▶ _What you will do_:
A: Answer these questions from the review:
(i) In which city was Tayler living in the autumn of 1994?
(ii) Between which two places did Tayler plan to travel on the Congo River?
(iii) Who guest-edited The Best American Travel Writing 2000?
B: Arrange the lines of the rows below as a Markdown table with the columns Nr and Line, starting at the line that contains "Screenshot is 635x794." and ending at the line that contains "[Toggle navigation] (591, 28)". Number each line and omit any blank lines.

▶ _Text_:
START

By most measures, Jeffrey Tayler's daily life in the autumn of 1994 might have seemed adventurous enough -- an American writer and former Peace Corps volunteer living in Moscow, he worked for a security company protecting Western businessmen from the Russian mafia. But apparently the prospect of being ''blown up or gunned down'' wasn't a sufficient test of his mettle. So he concocted a challenge for himself: to travel the Congo River from Kisangani to Kinshasa in the former Zaire, recreating part of Henry Stanley's famous journey of the 1870's. But Tayler would make his descent with a single guide. In secret. In a wooden pirogue. ''Confronting and vanquishing a tropical river would be my defining achievement,'' Tayler explains in FACING THE CONGO (Ruminator Books, $27), his absorbing if somewhat irony-deficient book about the journey. ''I hoped that the expedition would settle once and for all my doubts about who I was and what I could accomplish.''
As Tayler soon learns, though, a country torn apart by decades of social chaos and devastating poverty is not necessarily the best setting for a voyage of self-discovery. First, there are the purely physical challenges -- the heat, the sudden storms, the stinging and biting insects, the crocodiles -- all of which take their toll, and some of which Tayler describes with more vividness than readers may appreciate. (My favorite moment: his account of snacking on insect hors d'oeuvres -- Some of the bugs made a crisp crunching sound; others . . . went down with a squish.'')
But the most difficult aspect of his trip proves to be dealing with the people who live along the river. Schooled by years of bitter history to regard white strangers with suspicion or even outright hostility, they assail the little expedition at every turn with demands, denunciations and threats. Eventually, with his guide sick and his own endurance gone, Tayler is forced to end his journey prematurely. ''I found myself stung by my failure and trying to deny what I would later come to see as obvious: that I had exploited Zaire as a playground on which to solve my own rich-boy existential dilemmas.'' Finally, he comes to a sobering (though inelegantly expressed) conclusion: ''My drama of self-actualization proved obscenely trivial beside the suffering of the Zaireans and the injustices of their past.''
Jeffrey Tayler also makes an appearance in THE BEST AMERICAN TRAVEL WRITING 2000 (Houghton Mifflin, cloth, $27.50; paper, $13), to which he contributes two dispatches -- one from the Russian hinterlands and another from the isolated Chinese region of Xinjiang (prompting the question: has this man ever visited Disney World?). But he's not alone in his taste for the remote. This anthology of magazine pieces, guest-edited by Bill Bryson with the series editor, Jason Wilson, is chock-full of rich-boy (and -girl) existentialists actualizing themselves -- with consistently interesting results -- in places as exotic as Zanzibar and Cambodia, Nunavut and Bhutan. Granted, there are a few weak links; I didn't much care for William Booth's ''Boat Camp,'' a sailing story that, like most sailing stories, left me reaching for the caffeinated beverages. (''It was out into the channel, and we raised the mainsail and the genoa jib, but the winds were contrary,'' and so on and so on.) But the great majority of entries rise to genuine excellence, with particularly entertaining, insightful or horrifying contributions from Bill Buford (on spending the night in Central Park), Dave Eggers (picking up hitchhikers in Cuba), Mark Ross (being held hostage in war-torn Uganda) and Jonathan Tourtellot (discovering ''the two faces of tourism'' in Mexico's Copper Canyon). This is the latest in Houghton Mifflin's ever-expanding list of Best American anthologies, and if future volumes even approach the quality of this one, our travel literature will be noticeably richer.

END

▶ _Material provided_:
START

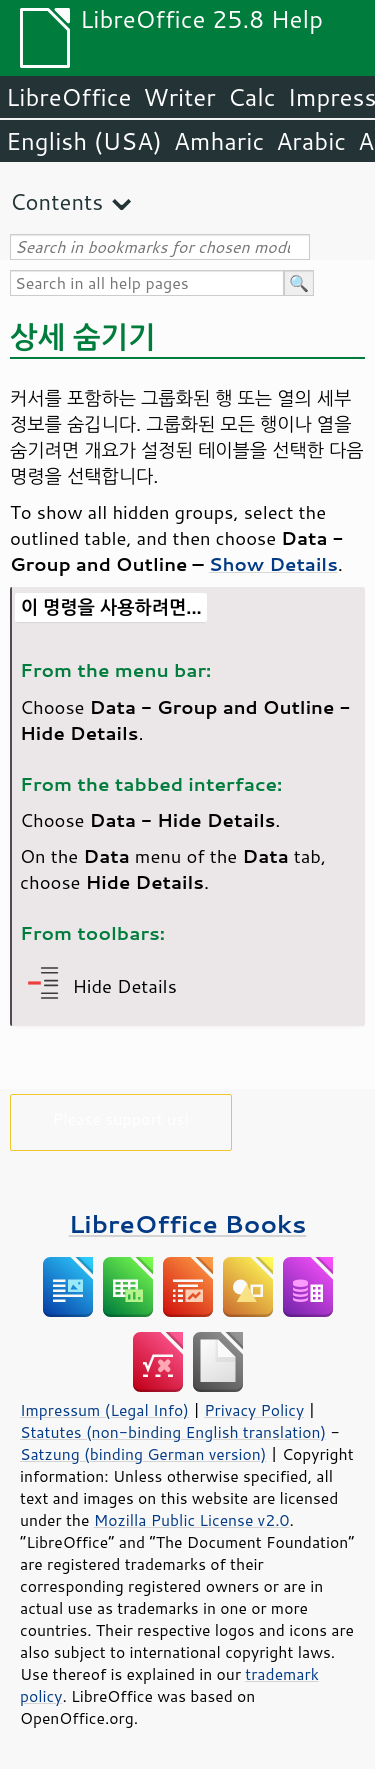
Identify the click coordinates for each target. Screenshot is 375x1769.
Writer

END
START

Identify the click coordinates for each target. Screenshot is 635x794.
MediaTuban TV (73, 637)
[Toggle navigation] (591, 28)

END

▶ _Solutions below_:
A:
(i) Moscow
(ii) From Kisangani to Kinshasa
(iii) Bill Bryson

B:
| Nr | Line |
|---|---|
| 1 | Identify the click coordinates for each target. Screenshot is 635x794. |
| 2 | MediaTuban TV (73, 637) |
| 3 | [Toggle navigation] (591, 28) |